International Safety Products (ISP) is a company based in Merseyside, UK, that manufactures inflatable marine lifejackets and is an official importer, supplier and distributor of other marine survival products. The firm has a turnover in excess of £7m and employs more than 100 staff at its headquarters in Bootle and in Birkenhead.

History
ISP began trading in 1981. It was bought out by its management team, John Rogers and Geoff Billington, in 2008. Funding was provided by Alliance Fund Managers through the Merseyside Special Investment Fund and The Co-operative Bank.

Products
ISP manufactures more than 170,000 products a year.

In 2012, the firm completed a deal to supply all passenger boats operating in the Lake District with lifejackets.

ISP specialises in tactical waistcoats, used by armed forces, special forces and police forces around the world. It also produces a range of immersion suits under its own Intrepid brand.

In May 2012, ISP became the sole UK supplier of Duarry Challenger liferafts and rescue boats.
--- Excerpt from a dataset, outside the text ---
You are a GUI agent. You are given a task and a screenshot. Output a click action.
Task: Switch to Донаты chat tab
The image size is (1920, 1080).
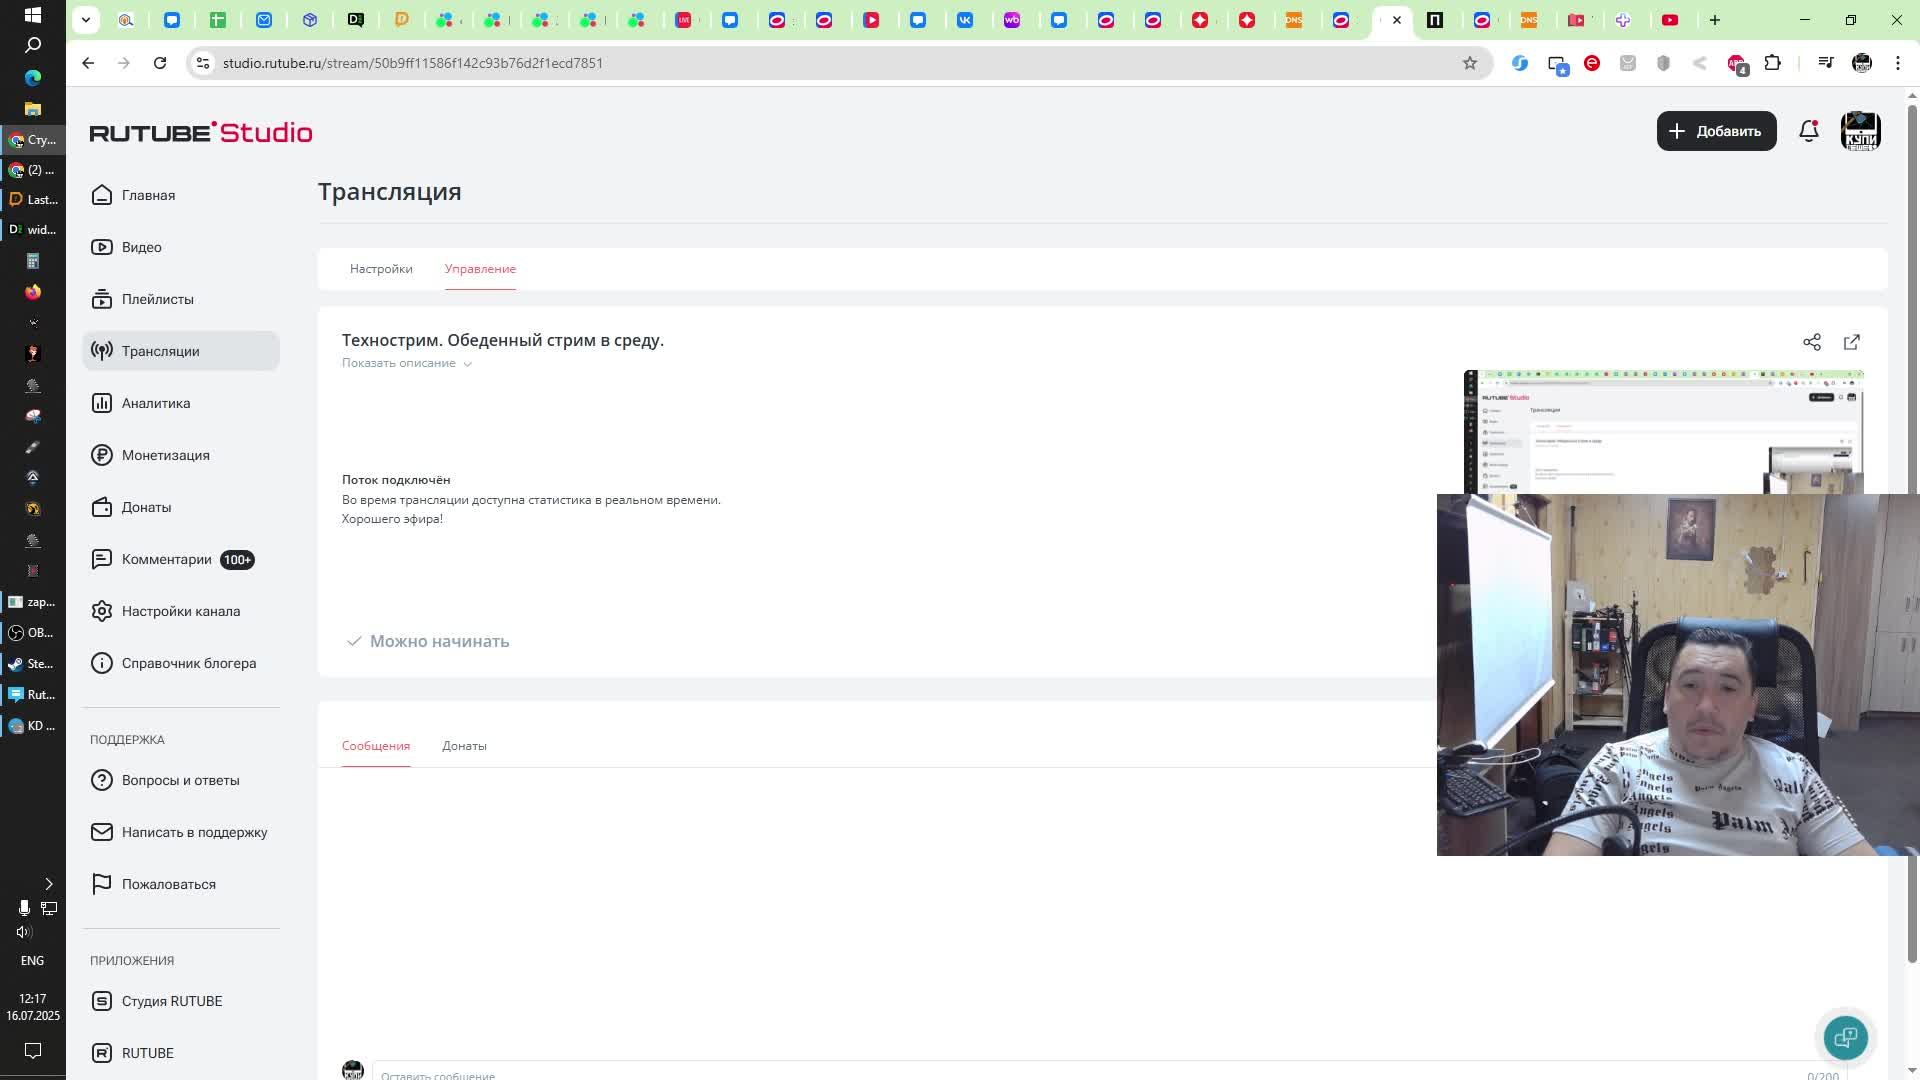coord(464,746)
ISP also provides marine safety electronic products. In 2013, ISP signed a deal to become the UK distributor for the Ocean Signal brand of personal location devices. The firm is the sole UK supplier of the SeaMate HRU VE-1 disposable hydrostatic release unit. The product is designed to cut life rafts free from their parent boat on contact with water. Most hydrostatic release units have a working lifespan of around two years. The SeaMate HRU VE-1 model has been designed to last more than 50% longer and needs replacing at three year intervals.